> [Given problem]: Copy out only the data from the line with "Correo field label" to the line with "This screenshot has width=832, height=528.", swapping "GUI agent" for "computer-use agent" and leaving everything else unchanged.
** START OF Exercise inputs **
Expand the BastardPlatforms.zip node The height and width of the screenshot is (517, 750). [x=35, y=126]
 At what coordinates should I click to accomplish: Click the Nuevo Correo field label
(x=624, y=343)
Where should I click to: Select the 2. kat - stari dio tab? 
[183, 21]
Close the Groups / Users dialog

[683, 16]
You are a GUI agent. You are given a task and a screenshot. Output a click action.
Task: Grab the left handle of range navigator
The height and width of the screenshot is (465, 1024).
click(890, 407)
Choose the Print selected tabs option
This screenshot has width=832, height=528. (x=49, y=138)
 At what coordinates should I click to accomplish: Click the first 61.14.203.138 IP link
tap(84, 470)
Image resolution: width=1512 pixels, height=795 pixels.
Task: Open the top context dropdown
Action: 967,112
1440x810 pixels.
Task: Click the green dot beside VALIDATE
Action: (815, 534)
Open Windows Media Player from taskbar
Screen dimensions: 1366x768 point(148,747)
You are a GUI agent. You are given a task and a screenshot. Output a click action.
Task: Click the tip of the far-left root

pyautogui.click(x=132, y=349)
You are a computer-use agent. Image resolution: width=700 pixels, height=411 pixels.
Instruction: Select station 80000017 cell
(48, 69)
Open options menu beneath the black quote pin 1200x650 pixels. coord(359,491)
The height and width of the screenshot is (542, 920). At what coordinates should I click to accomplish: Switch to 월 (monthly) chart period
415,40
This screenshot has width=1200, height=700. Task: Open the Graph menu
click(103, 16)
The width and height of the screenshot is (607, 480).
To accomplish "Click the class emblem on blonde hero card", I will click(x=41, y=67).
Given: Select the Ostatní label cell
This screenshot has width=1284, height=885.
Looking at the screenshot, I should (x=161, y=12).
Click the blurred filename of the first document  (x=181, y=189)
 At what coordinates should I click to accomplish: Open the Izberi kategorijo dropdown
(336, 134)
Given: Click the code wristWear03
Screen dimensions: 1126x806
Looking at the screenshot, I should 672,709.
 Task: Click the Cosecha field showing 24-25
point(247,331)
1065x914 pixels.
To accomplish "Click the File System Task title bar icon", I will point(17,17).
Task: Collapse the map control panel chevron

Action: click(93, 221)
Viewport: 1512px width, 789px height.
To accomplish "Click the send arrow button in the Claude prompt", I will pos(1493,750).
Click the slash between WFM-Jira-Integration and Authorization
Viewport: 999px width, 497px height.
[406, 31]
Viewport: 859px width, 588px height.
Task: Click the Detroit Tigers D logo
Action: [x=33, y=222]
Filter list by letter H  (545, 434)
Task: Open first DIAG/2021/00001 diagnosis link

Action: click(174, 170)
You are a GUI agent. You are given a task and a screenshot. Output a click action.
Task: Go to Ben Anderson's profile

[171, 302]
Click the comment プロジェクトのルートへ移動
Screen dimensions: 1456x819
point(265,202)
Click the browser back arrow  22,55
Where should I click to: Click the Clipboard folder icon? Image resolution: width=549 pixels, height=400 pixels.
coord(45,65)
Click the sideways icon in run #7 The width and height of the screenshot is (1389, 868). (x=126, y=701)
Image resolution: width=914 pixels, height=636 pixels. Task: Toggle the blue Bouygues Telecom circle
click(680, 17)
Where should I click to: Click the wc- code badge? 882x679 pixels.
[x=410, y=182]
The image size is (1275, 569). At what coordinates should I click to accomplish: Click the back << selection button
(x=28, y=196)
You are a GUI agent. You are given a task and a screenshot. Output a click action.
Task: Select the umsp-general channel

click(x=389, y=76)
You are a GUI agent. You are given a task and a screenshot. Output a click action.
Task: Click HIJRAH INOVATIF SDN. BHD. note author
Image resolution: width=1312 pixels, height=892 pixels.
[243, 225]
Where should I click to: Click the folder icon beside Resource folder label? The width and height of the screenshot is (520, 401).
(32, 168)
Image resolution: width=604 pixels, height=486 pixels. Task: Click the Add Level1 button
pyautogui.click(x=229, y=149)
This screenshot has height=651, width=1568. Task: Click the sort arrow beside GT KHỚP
** END OF Exercise inputs **
> [Output below]:
 At what coordinates should I click to accomplish: Click the Nuevo Correo field label
(x=624, y=343)
Where should I click to: Select the 2. kat - stari dio tab? 
[183, 21]
Close the Groups / Users dialog

[683, 16]
You are a computer-use agent. You are given a task and a screenshot. Output a click action.
Task: Grab the left handle of range navigator
The height and width of the screenshot is (465, 1024).
click(890, 407)
Choose the Print selected tabs option
This screenshot has width=832, height=528. (x=49, y=138)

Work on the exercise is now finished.